On their journey, the two grad students must navigate the familiar yet otherworldly terrain, evade bloodthirsty magicians and contend with the minefield of their relationships with each other and their professor.
One thing I love about this book is that Kuang only gives as much buildup as is needed for the audience to understand what is happening before she jumps into the story. The audience learns about the world, the magic system and the characters through the plot.
She shows us the accident that leads to the death of their professor and then the audience descends into Hell with Alice and Peter in the next chapter.
This fast-paced form of storytelling really hooks the reader and maintains intrigue and suspense for the whole novel as we learn more about who Alice is, what her relationship with Peter is like (complicated, to say the least) and what the laws of this universe are.
Kuang dedicates a lot of time to world-building in this novel through short expositional chapters that explain the primary principles that govern the world which read like a textbook on Magick, which is fitting for a novel centered around academia.
While the magic system is not particularly unique, Kuang’s integration and reinterpretation of classic literature about Hell, such as the protagonists viewing the myth of Orpheus and Eurydice as a guidebook, is fascinating and ultimately delivers a scathing critique of higher academia.

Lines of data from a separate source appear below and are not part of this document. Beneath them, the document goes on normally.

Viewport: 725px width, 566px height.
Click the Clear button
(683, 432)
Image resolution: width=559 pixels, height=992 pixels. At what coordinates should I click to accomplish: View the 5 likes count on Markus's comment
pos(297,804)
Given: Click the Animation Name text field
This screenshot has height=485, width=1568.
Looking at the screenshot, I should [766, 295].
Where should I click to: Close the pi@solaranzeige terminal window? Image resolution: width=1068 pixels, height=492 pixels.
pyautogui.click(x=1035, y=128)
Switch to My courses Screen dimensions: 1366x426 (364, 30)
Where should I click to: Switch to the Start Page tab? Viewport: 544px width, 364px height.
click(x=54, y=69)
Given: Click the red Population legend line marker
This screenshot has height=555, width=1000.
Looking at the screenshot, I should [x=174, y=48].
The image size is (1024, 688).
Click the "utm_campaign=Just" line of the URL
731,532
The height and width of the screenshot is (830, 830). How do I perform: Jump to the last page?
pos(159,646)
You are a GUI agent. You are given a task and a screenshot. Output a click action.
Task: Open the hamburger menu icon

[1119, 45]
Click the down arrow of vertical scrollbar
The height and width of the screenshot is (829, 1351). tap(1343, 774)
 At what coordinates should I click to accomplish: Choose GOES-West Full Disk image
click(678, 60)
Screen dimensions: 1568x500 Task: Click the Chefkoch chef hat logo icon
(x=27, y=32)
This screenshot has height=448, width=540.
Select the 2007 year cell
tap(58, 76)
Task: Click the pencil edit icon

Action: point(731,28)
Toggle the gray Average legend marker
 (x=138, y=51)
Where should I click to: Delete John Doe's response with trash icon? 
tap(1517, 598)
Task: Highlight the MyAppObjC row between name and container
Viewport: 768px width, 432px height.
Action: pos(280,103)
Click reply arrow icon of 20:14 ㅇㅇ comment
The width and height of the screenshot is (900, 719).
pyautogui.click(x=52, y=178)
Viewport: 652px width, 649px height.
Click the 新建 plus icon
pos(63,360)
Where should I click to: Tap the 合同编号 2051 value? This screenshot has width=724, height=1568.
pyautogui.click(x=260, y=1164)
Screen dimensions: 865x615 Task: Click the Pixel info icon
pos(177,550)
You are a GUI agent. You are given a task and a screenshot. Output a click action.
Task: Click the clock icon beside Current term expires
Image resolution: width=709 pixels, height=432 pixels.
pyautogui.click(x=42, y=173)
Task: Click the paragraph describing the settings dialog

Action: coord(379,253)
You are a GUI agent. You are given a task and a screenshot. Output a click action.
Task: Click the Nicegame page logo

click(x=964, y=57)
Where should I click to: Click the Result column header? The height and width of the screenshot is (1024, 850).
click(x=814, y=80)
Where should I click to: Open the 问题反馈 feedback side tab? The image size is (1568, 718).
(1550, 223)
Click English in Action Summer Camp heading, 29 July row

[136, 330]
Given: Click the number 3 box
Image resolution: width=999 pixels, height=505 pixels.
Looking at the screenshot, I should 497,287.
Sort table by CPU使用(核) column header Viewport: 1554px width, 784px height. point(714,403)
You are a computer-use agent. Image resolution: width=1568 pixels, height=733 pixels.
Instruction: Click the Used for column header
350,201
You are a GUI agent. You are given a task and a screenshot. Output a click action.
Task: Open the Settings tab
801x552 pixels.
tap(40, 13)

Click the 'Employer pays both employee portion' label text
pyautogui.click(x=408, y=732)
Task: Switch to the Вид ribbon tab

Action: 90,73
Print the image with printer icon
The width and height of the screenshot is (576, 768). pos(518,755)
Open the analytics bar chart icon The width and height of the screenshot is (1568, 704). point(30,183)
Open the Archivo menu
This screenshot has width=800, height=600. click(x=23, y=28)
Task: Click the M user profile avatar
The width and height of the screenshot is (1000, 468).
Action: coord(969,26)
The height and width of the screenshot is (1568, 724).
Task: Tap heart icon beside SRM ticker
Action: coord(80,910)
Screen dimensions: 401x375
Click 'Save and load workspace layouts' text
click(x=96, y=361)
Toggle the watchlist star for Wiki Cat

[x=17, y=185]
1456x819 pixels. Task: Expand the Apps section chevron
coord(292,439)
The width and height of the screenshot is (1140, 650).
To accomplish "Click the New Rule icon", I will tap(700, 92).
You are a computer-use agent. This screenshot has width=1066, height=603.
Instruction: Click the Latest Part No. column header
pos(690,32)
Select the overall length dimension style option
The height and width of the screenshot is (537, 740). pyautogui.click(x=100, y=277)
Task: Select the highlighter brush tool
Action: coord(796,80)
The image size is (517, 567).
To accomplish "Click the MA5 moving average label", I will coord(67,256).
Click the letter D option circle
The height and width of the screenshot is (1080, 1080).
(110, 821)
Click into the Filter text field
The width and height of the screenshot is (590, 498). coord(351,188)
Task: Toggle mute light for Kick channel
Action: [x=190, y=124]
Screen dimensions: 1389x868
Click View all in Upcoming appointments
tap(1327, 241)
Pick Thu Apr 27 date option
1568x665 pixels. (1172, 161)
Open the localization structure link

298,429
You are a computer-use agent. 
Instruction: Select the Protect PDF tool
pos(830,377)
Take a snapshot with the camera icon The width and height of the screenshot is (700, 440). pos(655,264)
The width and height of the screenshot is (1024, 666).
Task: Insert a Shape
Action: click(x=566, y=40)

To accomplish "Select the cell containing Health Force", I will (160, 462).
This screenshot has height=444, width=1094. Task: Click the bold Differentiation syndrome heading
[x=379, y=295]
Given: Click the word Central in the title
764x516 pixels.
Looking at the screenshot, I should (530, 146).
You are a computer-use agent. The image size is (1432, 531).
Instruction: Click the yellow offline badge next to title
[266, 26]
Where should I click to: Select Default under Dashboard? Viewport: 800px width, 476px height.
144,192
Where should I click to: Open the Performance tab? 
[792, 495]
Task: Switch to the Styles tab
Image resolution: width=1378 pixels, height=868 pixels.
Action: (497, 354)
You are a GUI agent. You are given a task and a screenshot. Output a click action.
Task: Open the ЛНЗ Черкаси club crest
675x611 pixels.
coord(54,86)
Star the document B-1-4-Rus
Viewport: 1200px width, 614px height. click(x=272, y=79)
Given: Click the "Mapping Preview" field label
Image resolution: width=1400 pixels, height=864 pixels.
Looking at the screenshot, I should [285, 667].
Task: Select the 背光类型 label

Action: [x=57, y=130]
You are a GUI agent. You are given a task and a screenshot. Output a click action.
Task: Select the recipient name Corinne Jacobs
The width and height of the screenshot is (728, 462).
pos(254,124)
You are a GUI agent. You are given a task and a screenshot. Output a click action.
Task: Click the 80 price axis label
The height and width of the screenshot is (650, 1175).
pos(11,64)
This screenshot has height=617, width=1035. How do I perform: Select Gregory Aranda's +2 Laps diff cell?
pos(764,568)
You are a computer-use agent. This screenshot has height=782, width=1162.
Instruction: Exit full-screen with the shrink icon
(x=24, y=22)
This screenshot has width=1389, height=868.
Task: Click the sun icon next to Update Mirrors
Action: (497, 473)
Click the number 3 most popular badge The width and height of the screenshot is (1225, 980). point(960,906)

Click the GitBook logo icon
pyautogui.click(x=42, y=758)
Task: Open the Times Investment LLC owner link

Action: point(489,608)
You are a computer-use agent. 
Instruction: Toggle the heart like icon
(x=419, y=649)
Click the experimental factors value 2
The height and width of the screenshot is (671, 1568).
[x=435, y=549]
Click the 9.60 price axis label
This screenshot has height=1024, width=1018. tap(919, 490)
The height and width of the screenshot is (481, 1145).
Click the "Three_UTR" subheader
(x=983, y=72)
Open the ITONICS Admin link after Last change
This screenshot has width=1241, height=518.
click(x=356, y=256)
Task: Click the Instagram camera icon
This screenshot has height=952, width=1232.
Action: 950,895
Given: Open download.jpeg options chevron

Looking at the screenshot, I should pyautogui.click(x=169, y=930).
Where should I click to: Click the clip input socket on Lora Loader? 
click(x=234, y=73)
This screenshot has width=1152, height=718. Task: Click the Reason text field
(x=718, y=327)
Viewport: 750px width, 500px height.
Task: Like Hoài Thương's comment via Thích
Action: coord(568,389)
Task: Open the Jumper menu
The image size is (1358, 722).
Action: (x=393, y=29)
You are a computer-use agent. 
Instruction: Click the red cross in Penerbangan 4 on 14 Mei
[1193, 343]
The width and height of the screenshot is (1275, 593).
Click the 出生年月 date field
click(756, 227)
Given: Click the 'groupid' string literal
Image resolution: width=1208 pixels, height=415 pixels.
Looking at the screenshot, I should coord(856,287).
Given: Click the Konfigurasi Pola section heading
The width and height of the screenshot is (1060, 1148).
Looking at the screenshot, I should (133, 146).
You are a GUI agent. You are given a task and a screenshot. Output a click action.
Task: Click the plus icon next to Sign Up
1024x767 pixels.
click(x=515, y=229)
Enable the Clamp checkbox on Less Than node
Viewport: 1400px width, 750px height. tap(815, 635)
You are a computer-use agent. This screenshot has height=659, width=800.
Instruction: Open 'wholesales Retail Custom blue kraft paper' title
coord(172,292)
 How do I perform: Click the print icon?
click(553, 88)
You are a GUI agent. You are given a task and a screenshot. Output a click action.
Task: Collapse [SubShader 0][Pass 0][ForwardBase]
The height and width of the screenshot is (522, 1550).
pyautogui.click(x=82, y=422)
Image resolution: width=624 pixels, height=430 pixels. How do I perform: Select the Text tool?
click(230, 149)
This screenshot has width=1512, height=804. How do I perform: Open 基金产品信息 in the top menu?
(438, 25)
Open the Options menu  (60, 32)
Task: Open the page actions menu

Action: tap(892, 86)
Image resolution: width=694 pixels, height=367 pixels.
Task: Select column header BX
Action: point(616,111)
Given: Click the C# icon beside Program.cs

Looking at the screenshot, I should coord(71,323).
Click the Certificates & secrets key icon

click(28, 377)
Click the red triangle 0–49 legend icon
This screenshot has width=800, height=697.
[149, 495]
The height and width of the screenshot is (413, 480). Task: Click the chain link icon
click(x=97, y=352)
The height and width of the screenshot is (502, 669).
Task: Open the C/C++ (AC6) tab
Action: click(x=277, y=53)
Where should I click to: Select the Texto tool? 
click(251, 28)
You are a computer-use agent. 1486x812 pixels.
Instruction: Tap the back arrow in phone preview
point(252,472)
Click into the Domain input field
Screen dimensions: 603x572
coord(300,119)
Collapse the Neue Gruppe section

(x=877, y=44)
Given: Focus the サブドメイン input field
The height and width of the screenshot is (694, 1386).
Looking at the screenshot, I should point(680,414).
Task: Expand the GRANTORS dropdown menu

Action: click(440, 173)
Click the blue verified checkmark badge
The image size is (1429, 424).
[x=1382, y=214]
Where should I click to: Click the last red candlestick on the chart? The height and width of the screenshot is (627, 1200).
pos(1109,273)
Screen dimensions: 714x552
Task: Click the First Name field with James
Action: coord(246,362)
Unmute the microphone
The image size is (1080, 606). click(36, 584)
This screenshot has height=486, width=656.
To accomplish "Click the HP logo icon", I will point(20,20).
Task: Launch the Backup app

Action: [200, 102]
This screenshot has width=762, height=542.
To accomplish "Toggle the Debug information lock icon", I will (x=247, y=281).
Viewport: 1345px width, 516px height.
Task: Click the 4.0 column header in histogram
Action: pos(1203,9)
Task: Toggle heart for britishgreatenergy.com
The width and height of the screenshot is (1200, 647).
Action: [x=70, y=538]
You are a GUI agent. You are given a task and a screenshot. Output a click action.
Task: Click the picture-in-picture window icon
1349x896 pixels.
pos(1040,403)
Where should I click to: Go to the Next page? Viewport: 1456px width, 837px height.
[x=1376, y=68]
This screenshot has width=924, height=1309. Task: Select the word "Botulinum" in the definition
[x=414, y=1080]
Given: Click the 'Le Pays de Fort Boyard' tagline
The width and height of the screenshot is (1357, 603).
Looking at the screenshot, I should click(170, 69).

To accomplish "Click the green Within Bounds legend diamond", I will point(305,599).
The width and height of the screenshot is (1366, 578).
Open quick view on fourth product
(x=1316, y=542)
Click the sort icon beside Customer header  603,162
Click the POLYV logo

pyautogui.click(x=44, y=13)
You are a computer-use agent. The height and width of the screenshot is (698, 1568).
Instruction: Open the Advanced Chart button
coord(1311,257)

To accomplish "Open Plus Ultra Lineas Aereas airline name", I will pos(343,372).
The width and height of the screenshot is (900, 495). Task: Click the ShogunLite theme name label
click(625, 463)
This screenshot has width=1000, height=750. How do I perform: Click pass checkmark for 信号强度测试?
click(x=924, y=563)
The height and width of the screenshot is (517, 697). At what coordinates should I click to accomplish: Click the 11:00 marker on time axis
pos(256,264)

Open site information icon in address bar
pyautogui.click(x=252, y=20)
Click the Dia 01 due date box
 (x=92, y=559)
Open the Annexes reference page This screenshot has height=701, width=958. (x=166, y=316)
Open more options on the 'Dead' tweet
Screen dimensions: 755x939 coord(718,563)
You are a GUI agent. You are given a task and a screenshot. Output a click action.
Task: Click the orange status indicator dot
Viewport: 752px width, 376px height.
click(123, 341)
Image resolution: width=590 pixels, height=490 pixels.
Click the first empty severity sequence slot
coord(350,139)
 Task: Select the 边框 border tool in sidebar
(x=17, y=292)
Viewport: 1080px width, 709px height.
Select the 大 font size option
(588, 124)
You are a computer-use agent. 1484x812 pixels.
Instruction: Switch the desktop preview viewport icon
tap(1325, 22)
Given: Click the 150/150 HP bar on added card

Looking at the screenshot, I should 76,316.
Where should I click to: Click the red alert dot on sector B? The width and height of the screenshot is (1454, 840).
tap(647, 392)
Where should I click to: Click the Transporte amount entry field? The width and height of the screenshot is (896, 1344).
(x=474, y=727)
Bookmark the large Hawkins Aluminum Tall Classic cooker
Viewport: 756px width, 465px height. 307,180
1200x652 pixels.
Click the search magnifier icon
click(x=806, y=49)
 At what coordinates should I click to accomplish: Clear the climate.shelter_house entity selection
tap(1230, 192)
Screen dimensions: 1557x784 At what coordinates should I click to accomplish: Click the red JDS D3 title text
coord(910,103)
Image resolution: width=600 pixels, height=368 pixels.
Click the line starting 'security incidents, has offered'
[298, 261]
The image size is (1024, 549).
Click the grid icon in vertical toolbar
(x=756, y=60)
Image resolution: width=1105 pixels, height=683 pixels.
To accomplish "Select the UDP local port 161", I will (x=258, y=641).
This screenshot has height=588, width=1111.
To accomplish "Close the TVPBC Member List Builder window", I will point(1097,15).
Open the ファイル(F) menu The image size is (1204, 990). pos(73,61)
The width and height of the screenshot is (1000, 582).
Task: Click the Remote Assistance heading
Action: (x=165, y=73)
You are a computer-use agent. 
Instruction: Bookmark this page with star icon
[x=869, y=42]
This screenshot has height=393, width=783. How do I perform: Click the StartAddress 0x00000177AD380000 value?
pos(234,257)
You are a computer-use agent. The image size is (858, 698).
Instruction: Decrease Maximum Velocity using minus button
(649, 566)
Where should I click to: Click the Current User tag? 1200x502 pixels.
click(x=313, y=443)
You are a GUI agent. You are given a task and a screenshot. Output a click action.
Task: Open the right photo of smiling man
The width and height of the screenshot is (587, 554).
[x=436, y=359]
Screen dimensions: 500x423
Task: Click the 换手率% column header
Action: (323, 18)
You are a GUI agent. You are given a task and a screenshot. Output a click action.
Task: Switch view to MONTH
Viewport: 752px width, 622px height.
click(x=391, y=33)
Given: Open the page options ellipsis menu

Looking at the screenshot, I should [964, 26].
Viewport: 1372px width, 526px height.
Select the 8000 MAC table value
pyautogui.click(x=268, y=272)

Having studied at renowned universities such as Georgetown, Cambridge and now Yale, Kuang is perhaps one of the best authors to voice these issues.
Her critique is illustrated through the characters, the events of the story and within the setting itself: Hell is the university.
Kuang also critiques the punishing nature of graduate programs through Alice’s obsessive and unhealthy nature. Alice works herself to the bone attempting to earn her Ph.D. and impress her professor.
Grimes, her advisor, is cruel and abusive but is considered so brilliant that he is untouchable. The abuses of power in both the undead and the living worlds are uncomfortable but familiar.
Kuang takes the opportunity to ring the alarm bell through her masterful storytelling and compelling characters.
Despite the fascinating and profound themes and messages, I have to admit that Katabasis felt long and laborious to read.
This novel really drags at specific points, and while Kuang makes it worth it with a satisfying, cathartic ending, I often felt like I was in Hell alongside the characters.
The characters themselves are complex and realistic, but this realism also makes them incredibly frustrating. Alice, whose perspective dominates the majority of the novel, often chooses paths that are absolutely constructive toward her character arc but make me want to slam my head against the wall.
Overall, “Katabasis” is a high-quality novel with strong world-building and an engaging plot. It is refreshing to read a book that uses tropes like academic rivals and fantasy world-building for more than a TikTok marketing ploy.
As a student who participates in the structure and culture of academia, I encourage this book to other students at CC who are interested in thinking about the grind lifestyle of academia and the harm it enables.